Factoring climate projections in natural resource management and planning

Various modeling projects such as the ones outlined in ongoing work currently do not take climate projections into account. We want to build enhanced versions of these methods that react to climate projections, especially of extreme weather events, and factor their impact into their recommendations for planning and management. In addition, recent research outlines the effect of land-use changes on climate patterns such as the role that cropping cycles, forest restoration, and urbanization and air pollution can play in shaping climate patterns and highlights the need to consider feedback loops when planning at large geospatial scales. A useful model would be one that can operate at multiple levels to deem local action at regional scales.

 

Computationalizing a relational model for ecological management

Recent research in especially forest ecological systems has highlighted the complex relationships that exist between different trees, tree species, and other flora and fauna. Many of these relationships have been published in research papers but many are uncovered, however, some may be predictable based on observed species behavior. First, we can use the advances made in LLMs to extract these relationships automatically into a structured database. Second, we can use remote sensing and other data to track forest ecosystems and use these observations to predict new relationships, much like how new chemical discovery is done. Third, these relationships can be used to build better forest restoration plans and go beyond some of the ongoing work in our lab.

 

Understanding agroecology through extensive instrumentation

Imagine if you could do repeated drone runs over farming plots to observe, right from the time of field preparation, the extent of tilling that was done and ridge and furrow spacing that was maintained, to monitoring different growth stages of the exact time when flowers appeared, fruits and seeds appeared, and finally when harvesting was done, followed by whether post-harvest field treatment like mulching was done.
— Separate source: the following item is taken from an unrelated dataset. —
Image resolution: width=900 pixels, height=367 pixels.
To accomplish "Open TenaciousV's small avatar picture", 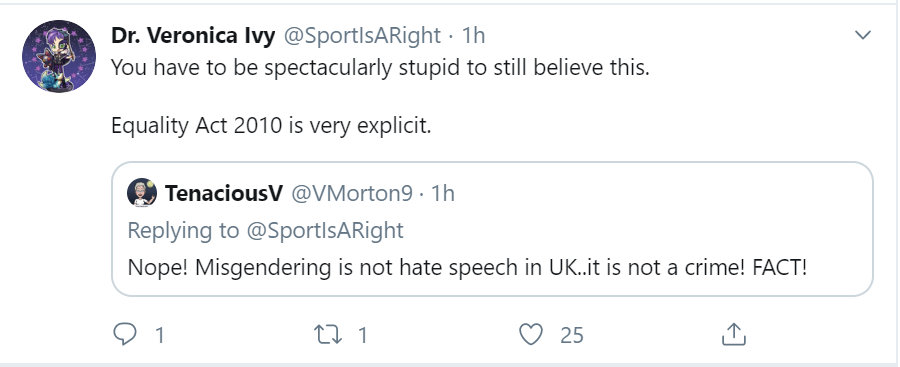I will [142, 192].
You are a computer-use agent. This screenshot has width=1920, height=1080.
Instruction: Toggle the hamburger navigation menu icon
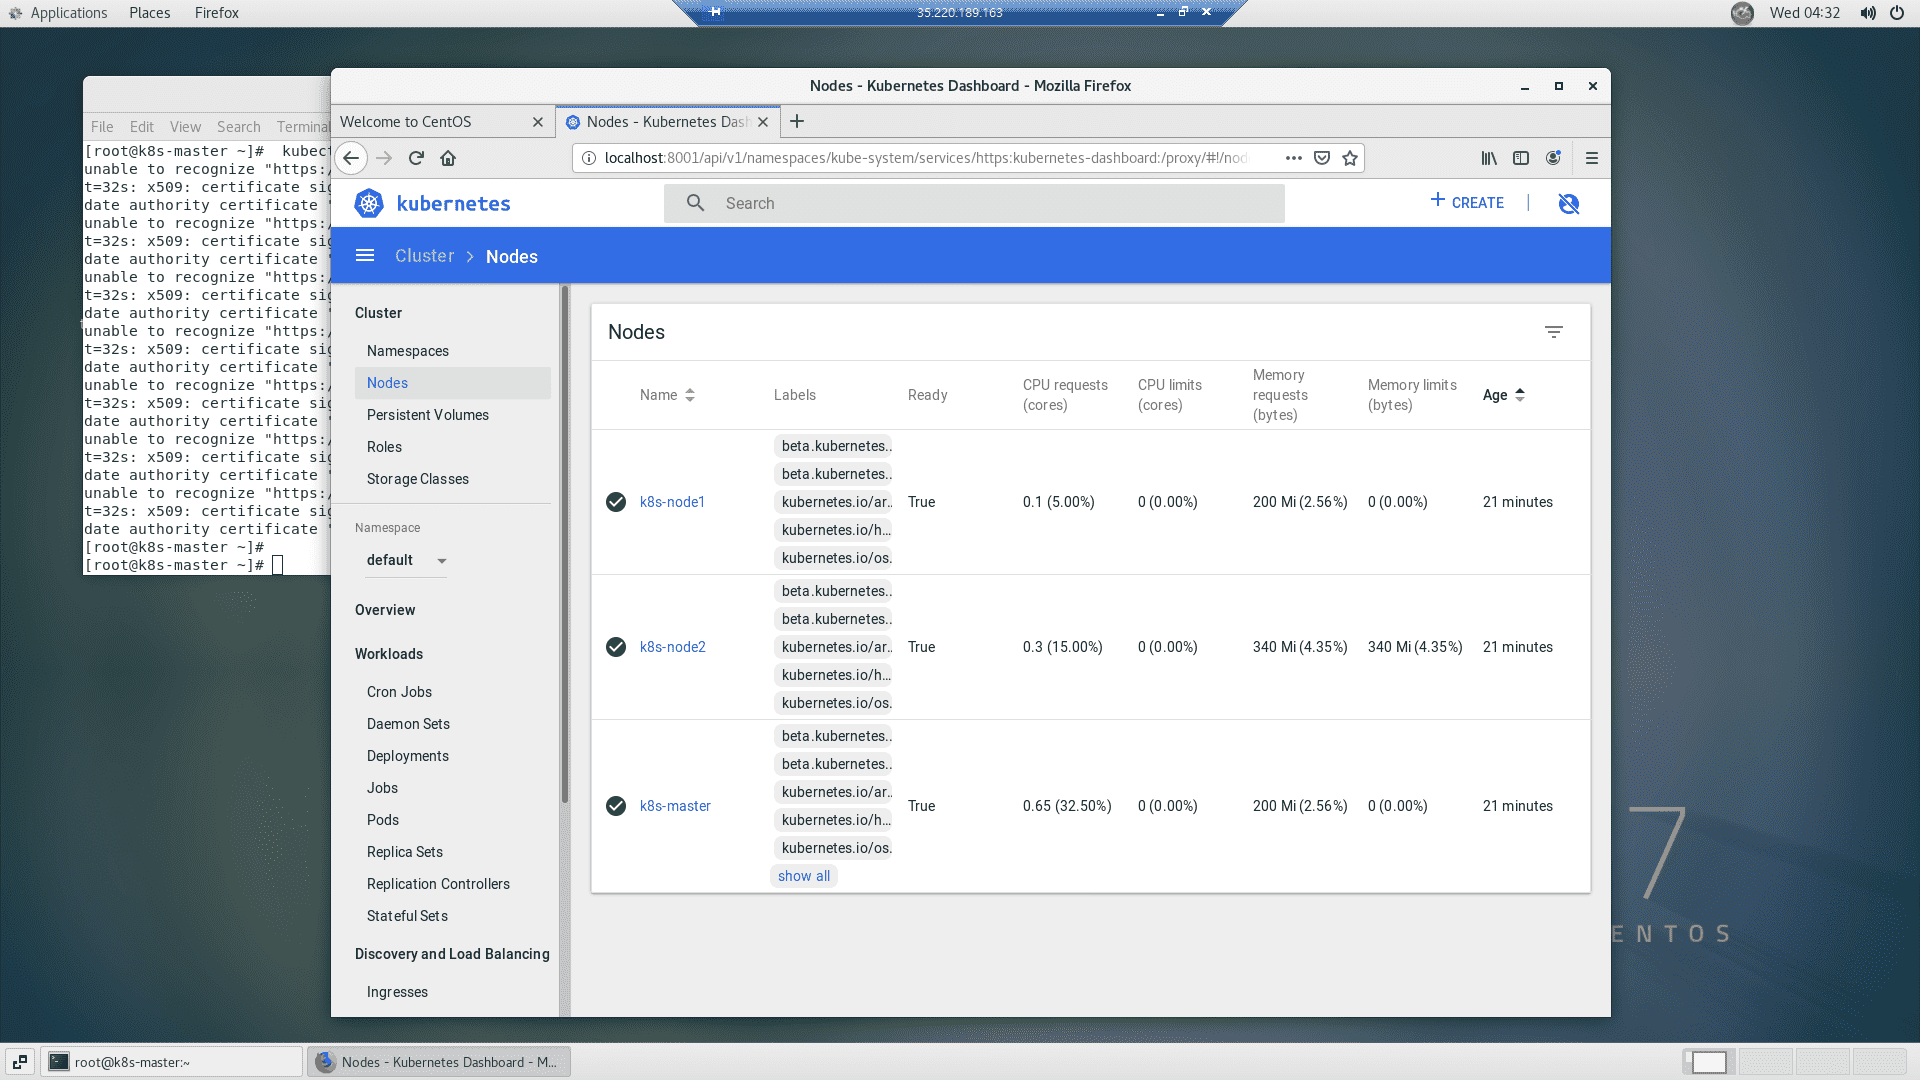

Additionally, if you had sensors that regularly reported the soil moisture, air temperature, soil temperature, etc. plus soil health in terms of acidity, NPK, soil organic carbon, etc. If such data could be collected and matched with remote sensed satellite data then detailed crop growth models can be created and simulated to predict cropping yield from satellite data. This can be invaluable to provide precision advisory to smallholder farmers and help them make crop insurance claims without having to deploy expensive sensors in their fields.